El Dorado opened on his 27th birthday.

Karam does not remember the blackout on opening night. (“Lama has an elephant memory,” said Mr Karam afterwards.)

He does remember that “anyone who was anybody came.”

“It was a fantastic demonstration. It was the event of the year, not only the month or the week. It was a great thing that happened. It was the capital of the Middle East and Abu Dhabi was just opening to the world.”

“El Dorado cinema was the only building in the whole block but then, of course, prosperity ensued.”

For several months, everything went well and Karam screened two or three English movies a week.

Trouble came after a 1971 screening of The Adventurers. Its poster featured the silhouettes of stars Bekim Fehmiu and Candice Bergen in a hot embrace above the tagline, ‘Nothing has been left out’.

Karam played the film in its entirety. No censor board existed in Abu Dhabi. There had never been anything to censor.

The first screening went as usual.

The second screening was a full house.

The third screening was for police and authorities, who had arrived on the second night demanding a midnight showing to review the movie. It ran to nearly three hours and ended before the fajr prayer.

“They saw that film and they wanted to close the cinema for three days,” said Karam.

He managed to avoid having his cinema shut but within a few days, a ruling banned films with nudity or violence. Karam then got appointed his own censor.

“I did a very good job and of course business came down. We couldn’t put any nudity and we couldn’t put any violence and business came down.”

By the early 80s, VHS cassettes were being smuggled into the country and by the time movie reels were subtitled and censored, people had already watched the uncut version at home. “As cinema people, we were very cornered, business wise.” Karam appealed to the commercial attache at the American embassy.

In 1985, Mr Karam returned the land to Al Otaiba.
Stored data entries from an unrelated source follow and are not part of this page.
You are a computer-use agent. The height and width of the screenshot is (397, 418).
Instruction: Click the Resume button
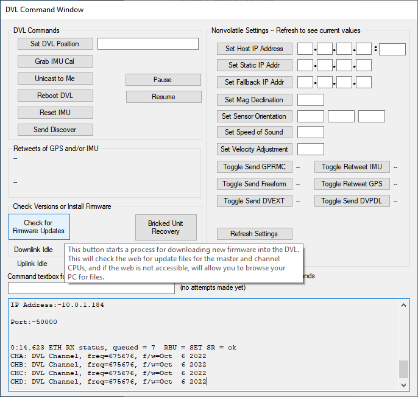pos(163,97)
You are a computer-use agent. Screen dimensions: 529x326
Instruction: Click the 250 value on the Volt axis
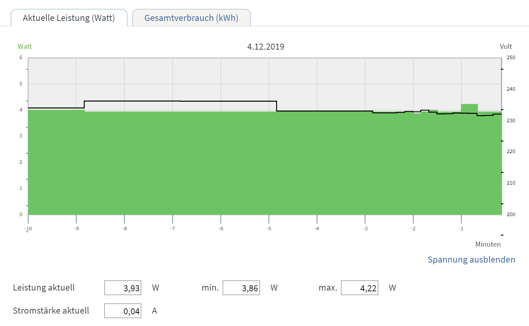point(511,57)

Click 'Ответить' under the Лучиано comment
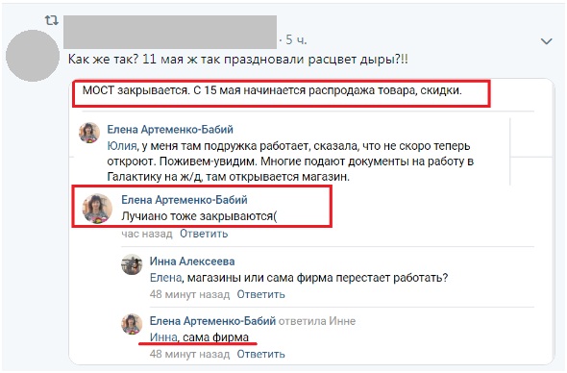[x=204, y=234]
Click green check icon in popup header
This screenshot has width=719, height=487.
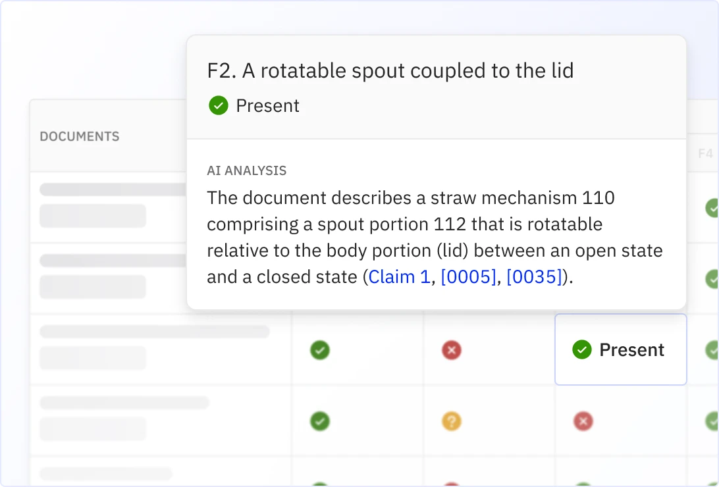pos(218,105)
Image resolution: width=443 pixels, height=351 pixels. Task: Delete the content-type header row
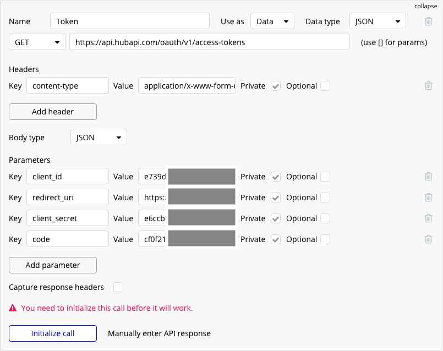point(428,86)
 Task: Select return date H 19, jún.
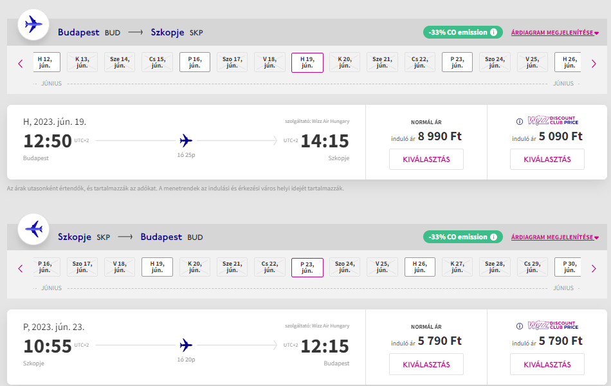157,266
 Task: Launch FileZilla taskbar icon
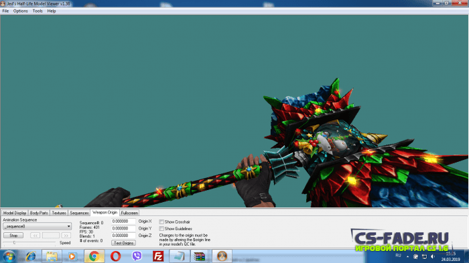[158, 256]
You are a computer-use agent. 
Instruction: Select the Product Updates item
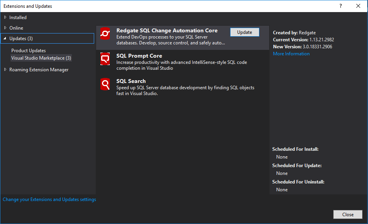pyautogui.click(x=29, y=51)
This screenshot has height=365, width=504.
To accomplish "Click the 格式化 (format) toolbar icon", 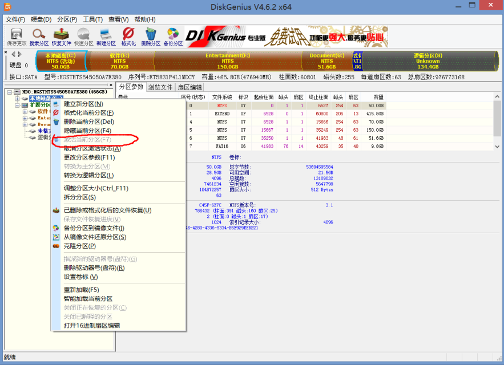I will click(128, 36).
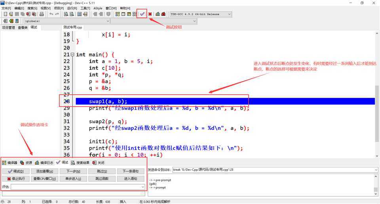Viewport: 380px width, 204px height.
Task: Click the find magnifier icon in toolbar
Action: (66, 14)
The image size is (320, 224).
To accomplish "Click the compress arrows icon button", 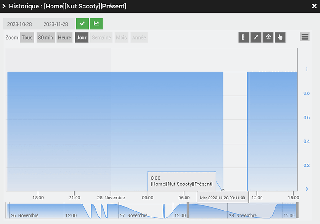I will [256, 37].
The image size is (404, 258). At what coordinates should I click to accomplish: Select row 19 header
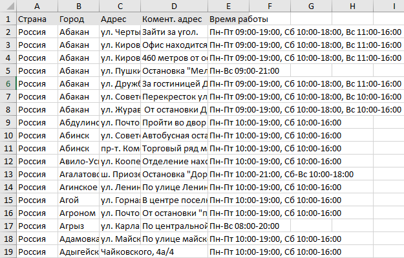8,252
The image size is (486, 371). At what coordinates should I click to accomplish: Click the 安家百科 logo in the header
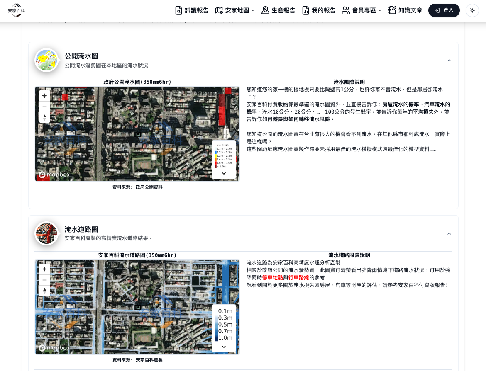[16, 10]
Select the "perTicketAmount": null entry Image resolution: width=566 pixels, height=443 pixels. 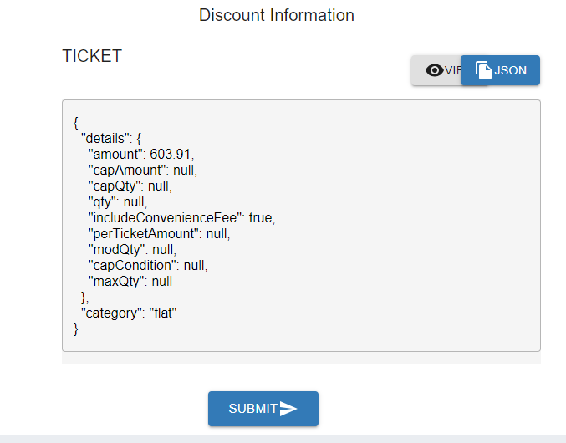pyautogui.click(x=159, y=233)
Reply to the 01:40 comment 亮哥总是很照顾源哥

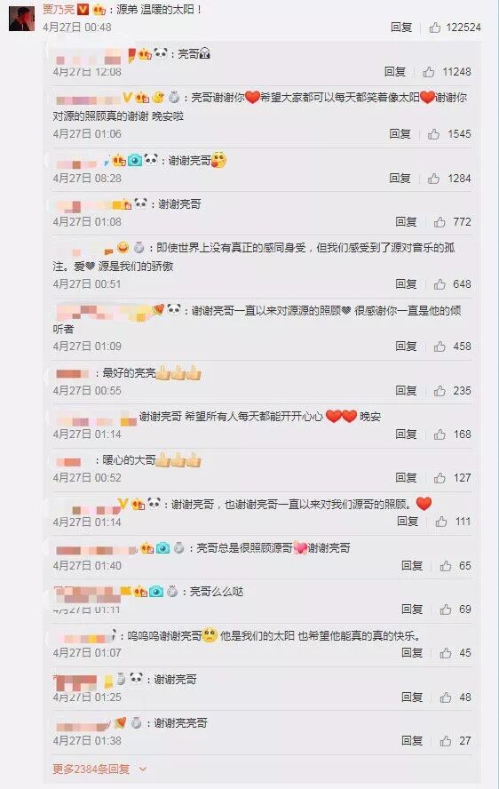(412, 566)
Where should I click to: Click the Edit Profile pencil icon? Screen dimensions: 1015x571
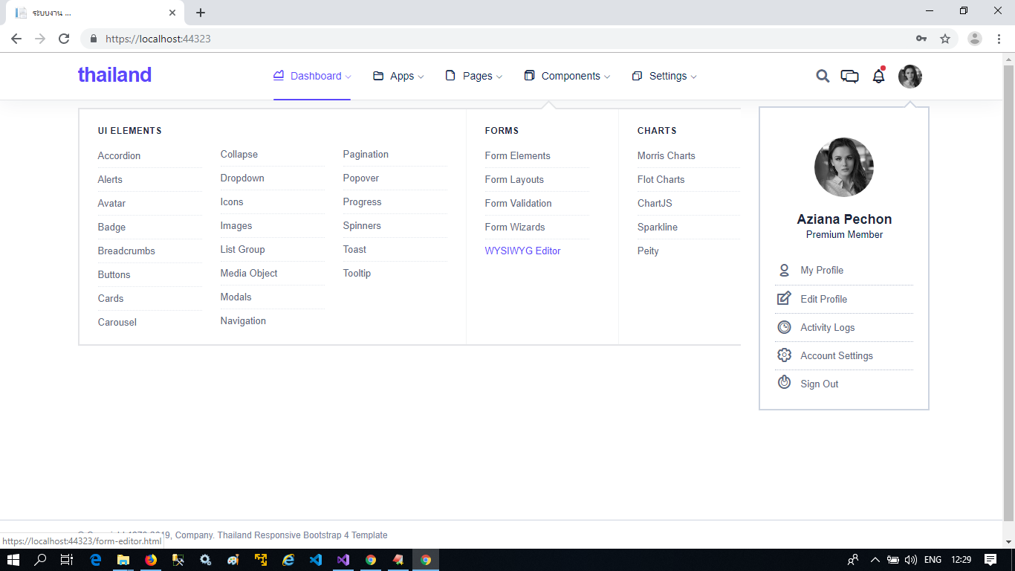784,299
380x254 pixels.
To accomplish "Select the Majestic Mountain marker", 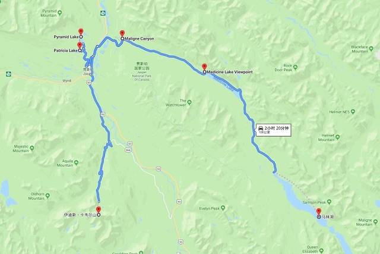I will [31, 148].
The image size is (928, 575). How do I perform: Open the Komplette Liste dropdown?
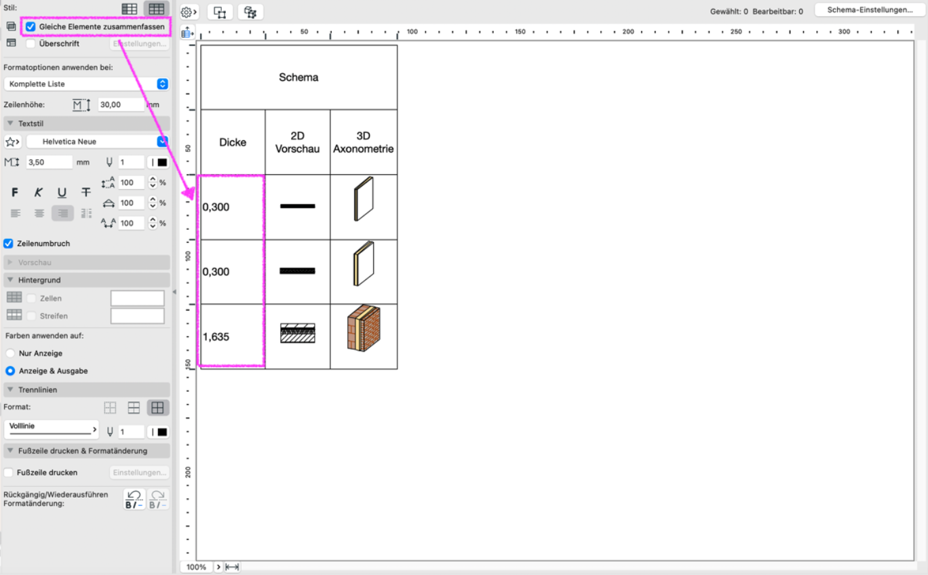(x=86, y=84)
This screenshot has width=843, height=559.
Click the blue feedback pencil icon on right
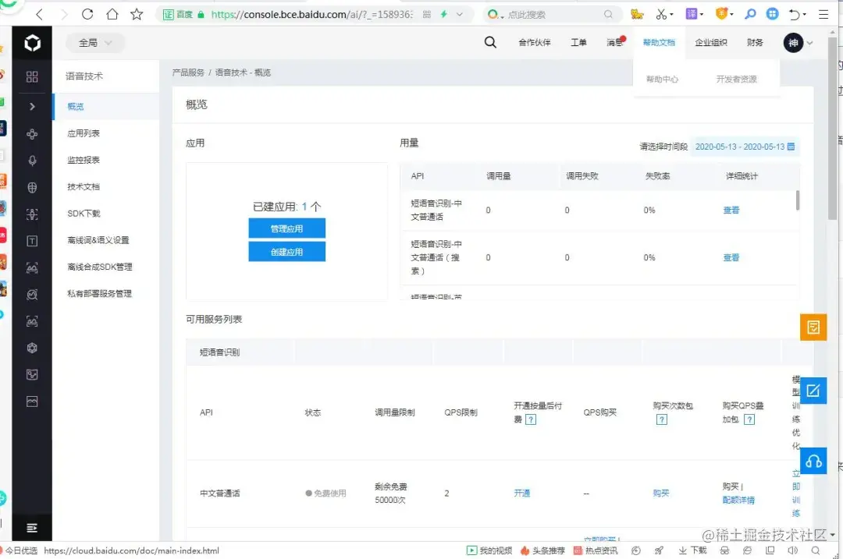813,390
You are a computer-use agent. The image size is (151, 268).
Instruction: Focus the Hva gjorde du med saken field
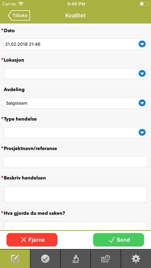76,226
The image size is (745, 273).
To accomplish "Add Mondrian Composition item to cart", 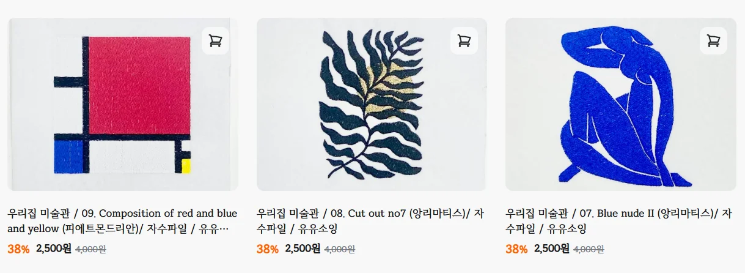I will 215,41.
The cinema was demolished and rebuilt on the same plot.

Film posters inside El Dorado cinema. Mona Al Marzooqi / The National
Film posters inside El Dorado cinema. Mona Al Marzooqi / The National

In its second incarnation, El Dorado found new popularity with Bollywood films that played alongside English and Arabic billings.

“It was amazing because of the crowd,” recalls Sureesh Ushasree, the cinema’s manager. He came to Abu Dhabi in 1997, the year that Titanic played for 75 days.

“I’m coming from Kerala, no? So it was a different culture with all people coming together and sitting and watching cinema. They like the dance and music of Indian cinema.”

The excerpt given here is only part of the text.